Adaptation will mean significant additional costs to everyone – because climate disruption brings costs to everyone in their personal lives. It is hard to find a place on the globe that will not be further affected by floods, hurricanes, sea-level rise, wildfires, desertification, heat that makes some places effectively unlivable, drought, permafrost collapse, or loss of food supplies. Spending to avoid those things for one’s own personal home will rise sharply – well beyond the costs of “mitigating” further climate disruption by low-cost or even expensive carbon-emission reductions.

What Does IBM Need To Do?
Obviously, IBM can’t do much about this by itself; but I would suggest two further steps.

First, it is time to make physical infrastructure agile. As the climate in each place continually changes, the feasible or optimum places for head offices, data centers, and residences endlessly change. It is time to design workplaces and homes that can be inexpensively transferred from physical location to physical location. Moving continually is not a pleasant existence to contemplate; but virtual infrastructure is probably the least-cost solution.

Second, it is time to accept limits. The effort to pretend that we do not need to accept the need to reduce emissions in absolute, overall terms, because technology, economics, or sheer willpower will save us, as we have practiced it since our first warning in the 1970s, is failing badly. Instead of talking in terms of improving energy efficiency, IBM needs to start talking in terms of absolute carbon emissions reduction every year, for itself, for its customers, and for use of its products, no matter what the business’ growth rate is.

One more minor point: because climate will be changing continually, adjusting HVAC for upcoming weather forecasts, which only go five days out, is not enough.
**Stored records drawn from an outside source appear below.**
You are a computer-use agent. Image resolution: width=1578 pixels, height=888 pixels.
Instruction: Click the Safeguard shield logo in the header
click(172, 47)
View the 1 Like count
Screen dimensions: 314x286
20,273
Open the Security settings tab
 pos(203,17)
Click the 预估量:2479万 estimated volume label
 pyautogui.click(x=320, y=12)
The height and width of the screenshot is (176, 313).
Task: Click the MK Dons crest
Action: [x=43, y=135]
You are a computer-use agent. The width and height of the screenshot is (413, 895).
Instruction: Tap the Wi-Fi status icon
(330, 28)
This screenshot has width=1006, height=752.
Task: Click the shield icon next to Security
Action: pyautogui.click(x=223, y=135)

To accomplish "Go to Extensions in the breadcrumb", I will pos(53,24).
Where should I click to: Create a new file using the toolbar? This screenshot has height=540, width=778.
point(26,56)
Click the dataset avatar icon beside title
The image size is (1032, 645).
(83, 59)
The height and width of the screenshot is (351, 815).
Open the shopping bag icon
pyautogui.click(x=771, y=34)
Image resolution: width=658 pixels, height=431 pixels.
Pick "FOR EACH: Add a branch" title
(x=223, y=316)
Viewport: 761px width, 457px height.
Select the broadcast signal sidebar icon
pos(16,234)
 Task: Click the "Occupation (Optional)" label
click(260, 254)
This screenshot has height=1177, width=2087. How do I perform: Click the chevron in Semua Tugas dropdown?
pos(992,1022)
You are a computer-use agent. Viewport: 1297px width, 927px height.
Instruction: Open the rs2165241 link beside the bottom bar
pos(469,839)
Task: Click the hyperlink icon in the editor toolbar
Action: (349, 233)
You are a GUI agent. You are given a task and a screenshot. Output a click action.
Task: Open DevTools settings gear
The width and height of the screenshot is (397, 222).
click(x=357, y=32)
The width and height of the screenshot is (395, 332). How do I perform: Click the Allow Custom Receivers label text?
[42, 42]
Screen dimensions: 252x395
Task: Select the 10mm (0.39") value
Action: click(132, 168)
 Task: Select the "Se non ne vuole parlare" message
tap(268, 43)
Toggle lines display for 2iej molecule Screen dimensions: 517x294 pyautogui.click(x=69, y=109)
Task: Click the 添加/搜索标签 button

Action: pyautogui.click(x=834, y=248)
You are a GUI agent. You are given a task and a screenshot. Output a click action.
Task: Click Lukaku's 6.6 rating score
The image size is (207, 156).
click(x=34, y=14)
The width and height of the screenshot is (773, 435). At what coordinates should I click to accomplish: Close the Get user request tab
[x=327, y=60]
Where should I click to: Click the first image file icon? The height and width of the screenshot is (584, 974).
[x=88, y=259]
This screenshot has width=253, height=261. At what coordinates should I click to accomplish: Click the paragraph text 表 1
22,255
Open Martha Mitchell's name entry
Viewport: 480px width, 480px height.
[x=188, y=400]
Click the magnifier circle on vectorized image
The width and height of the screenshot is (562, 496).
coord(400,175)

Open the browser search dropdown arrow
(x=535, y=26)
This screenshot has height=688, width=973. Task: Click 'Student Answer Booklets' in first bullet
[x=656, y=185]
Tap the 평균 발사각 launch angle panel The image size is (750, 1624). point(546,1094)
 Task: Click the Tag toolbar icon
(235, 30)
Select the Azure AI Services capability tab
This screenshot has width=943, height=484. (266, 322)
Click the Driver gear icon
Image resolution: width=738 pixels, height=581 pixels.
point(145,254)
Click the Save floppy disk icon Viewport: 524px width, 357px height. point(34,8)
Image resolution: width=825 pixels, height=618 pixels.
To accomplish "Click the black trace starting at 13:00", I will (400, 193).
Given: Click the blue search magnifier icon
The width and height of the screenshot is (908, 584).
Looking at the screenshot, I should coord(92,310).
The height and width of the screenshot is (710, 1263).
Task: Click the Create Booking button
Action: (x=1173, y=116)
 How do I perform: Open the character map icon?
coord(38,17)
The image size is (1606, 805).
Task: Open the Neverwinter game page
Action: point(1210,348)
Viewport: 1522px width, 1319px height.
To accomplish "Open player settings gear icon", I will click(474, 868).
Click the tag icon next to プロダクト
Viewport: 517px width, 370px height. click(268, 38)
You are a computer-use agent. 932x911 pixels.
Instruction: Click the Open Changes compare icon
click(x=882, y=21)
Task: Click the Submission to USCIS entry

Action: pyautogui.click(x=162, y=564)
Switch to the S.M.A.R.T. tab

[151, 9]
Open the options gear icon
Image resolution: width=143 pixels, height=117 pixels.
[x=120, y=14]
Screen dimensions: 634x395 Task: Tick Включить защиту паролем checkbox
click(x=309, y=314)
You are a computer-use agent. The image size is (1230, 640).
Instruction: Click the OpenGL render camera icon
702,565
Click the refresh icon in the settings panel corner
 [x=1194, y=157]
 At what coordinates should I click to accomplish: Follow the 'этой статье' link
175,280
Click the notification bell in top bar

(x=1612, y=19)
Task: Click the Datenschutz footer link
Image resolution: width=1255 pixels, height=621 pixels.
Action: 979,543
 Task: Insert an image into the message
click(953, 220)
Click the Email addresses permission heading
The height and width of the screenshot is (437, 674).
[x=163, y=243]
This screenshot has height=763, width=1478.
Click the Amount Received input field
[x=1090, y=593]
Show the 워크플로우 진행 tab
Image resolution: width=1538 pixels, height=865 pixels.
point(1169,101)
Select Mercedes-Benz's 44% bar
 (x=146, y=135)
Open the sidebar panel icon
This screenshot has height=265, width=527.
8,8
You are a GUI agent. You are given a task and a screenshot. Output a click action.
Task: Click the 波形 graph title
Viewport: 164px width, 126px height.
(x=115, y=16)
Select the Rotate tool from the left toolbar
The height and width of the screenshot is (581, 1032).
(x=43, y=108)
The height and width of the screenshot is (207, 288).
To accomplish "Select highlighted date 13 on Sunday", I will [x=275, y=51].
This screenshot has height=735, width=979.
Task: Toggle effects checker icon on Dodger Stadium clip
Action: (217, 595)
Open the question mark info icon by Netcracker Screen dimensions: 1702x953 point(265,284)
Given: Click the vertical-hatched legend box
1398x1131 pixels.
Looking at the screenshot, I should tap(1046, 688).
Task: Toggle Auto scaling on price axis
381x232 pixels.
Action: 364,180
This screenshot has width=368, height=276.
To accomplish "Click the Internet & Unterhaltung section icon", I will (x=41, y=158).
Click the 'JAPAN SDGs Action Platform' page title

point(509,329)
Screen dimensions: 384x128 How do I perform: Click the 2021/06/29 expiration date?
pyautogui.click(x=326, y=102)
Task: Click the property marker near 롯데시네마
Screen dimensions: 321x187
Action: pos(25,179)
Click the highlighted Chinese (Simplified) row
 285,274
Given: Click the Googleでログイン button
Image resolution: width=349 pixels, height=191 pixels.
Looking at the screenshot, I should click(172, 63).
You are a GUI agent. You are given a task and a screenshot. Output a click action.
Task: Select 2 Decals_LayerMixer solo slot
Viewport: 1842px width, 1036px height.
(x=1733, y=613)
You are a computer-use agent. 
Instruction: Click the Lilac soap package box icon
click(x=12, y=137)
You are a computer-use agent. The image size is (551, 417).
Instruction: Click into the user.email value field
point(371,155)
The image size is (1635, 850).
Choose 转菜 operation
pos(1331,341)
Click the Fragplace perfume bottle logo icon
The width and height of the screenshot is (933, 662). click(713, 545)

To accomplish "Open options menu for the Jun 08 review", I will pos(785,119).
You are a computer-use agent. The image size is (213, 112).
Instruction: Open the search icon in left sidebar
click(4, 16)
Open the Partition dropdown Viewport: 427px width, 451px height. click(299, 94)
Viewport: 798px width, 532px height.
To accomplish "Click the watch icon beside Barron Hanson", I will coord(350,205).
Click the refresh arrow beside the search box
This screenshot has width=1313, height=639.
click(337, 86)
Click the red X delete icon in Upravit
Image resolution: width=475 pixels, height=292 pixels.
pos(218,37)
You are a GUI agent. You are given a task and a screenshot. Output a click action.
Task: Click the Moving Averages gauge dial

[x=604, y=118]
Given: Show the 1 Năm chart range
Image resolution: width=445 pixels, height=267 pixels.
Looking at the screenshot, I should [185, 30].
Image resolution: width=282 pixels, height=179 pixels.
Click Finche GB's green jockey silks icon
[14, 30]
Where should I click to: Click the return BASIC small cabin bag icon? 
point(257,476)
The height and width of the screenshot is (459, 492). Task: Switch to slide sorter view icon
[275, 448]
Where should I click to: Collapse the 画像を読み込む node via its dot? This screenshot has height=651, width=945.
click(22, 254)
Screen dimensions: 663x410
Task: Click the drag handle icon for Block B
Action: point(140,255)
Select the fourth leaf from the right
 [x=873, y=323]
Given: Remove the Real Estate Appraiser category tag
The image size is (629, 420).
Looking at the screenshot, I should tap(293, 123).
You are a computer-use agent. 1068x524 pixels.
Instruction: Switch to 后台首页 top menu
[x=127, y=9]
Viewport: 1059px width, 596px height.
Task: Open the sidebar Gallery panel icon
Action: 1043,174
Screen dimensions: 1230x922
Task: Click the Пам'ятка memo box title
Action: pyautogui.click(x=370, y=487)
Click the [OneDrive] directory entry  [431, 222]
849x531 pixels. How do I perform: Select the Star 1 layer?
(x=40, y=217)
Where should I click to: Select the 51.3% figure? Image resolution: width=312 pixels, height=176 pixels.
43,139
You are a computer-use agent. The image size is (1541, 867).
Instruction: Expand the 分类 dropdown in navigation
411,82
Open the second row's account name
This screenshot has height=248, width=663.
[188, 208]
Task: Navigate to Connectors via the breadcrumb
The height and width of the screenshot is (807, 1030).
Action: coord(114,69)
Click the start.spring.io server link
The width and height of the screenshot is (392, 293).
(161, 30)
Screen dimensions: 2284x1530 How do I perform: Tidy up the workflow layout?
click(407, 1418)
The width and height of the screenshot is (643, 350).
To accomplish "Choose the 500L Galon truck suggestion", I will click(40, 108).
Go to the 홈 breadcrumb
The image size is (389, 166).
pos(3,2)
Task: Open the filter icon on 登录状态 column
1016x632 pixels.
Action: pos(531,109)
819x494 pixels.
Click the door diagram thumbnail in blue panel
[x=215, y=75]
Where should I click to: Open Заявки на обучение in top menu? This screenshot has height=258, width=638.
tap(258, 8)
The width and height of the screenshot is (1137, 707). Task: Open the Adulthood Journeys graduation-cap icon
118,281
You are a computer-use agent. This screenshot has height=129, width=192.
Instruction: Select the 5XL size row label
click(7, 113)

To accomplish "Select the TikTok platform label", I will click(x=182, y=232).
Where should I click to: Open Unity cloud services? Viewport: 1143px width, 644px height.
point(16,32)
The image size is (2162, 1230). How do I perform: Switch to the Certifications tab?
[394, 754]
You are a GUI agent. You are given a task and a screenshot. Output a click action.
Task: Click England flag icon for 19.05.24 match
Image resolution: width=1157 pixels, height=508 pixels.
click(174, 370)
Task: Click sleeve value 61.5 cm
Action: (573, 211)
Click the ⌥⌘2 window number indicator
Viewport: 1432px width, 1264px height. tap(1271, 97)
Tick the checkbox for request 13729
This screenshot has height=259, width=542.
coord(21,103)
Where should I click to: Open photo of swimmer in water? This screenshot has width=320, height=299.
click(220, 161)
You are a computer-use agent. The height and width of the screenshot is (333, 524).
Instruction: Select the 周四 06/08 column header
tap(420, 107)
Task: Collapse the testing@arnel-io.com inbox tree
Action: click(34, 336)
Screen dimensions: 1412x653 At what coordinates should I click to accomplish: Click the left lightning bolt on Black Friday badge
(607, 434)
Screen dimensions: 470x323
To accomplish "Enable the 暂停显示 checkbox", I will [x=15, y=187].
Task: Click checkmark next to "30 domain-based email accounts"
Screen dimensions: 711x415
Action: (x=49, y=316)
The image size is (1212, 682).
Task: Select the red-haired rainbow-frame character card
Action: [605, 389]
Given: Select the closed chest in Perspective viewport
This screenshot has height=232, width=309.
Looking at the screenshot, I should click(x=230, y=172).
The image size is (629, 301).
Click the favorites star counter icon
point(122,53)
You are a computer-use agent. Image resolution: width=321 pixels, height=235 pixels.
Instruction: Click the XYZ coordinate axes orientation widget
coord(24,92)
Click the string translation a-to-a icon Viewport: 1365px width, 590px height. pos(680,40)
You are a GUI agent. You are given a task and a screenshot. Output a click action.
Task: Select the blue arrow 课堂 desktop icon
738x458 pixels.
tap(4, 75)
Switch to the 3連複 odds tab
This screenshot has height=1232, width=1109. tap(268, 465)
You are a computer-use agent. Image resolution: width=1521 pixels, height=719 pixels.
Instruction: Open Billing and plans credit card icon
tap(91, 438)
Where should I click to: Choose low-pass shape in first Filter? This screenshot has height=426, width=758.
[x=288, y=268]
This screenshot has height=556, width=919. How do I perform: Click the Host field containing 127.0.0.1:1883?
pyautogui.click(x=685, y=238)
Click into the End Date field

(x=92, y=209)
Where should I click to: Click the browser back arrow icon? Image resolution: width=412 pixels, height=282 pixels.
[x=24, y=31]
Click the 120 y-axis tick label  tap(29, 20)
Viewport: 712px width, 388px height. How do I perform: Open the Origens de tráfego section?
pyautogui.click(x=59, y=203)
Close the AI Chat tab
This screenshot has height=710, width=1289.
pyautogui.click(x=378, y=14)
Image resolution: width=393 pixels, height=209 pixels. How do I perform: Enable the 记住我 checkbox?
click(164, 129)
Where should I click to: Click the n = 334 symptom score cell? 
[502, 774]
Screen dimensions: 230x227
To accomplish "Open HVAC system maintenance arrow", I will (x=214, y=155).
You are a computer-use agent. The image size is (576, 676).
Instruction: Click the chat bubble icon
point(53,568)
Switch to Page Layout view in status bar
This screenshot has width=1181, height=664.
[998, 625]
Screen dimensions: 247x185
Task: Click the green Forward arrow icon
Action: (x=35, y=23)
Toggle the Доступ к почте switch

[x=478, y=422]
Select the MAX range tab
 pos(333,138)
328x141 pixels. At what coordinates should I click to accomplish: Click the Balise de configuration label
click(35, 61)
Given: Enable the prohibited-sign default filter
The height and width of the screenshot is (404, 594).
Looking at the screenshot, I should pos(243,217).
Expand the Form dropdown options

When a place that has seen four days of 100 degree weather every summer suddenly sees almost 3 months of it, no short-term HVAC adjustment will handle continual brownouts adequately. IBM needs to add climate forecasts to the mix.

Politics, Alas
I mention this only reluctantly, and in the certain knowledge that for some, this will devalue everything I have said. But there is every indication, unfortunately, that without effective cooperation from governments, the sustainability goal that IBM seeks, and avoidance of harms beyond what I have described here, are not achievable.

Therefore, IBM membership in an organization (the US Chamber of Commerce) that actively and preferentially funnels money to candidates and legislators that deny there is a scientific consensus about global warming and its serious effects undercuts IBM’s credibility in its sustainability initiative and causes serious damage to IBM’s brand. Sam Palmisano as Chairman of the Board of a company (Exxon Mobil) that continues to fund some “climate skeptic” financial supporters (the Heritage Foundation, at the least) and preferentially funnels money to candidates and legislators that deny the scientific consensus does likewise.

Summary
IBM deserves enormous credit for creating today comprehensive and effective efforts to tackle the climate disruption crisis as it was understood 3 years ago. But they are three years out of date. They need to use their previous efforts as the starting point for creating new solutions within the next year, solutions aimed at a far bigger task: tackling the climate disruption crisis as it is now.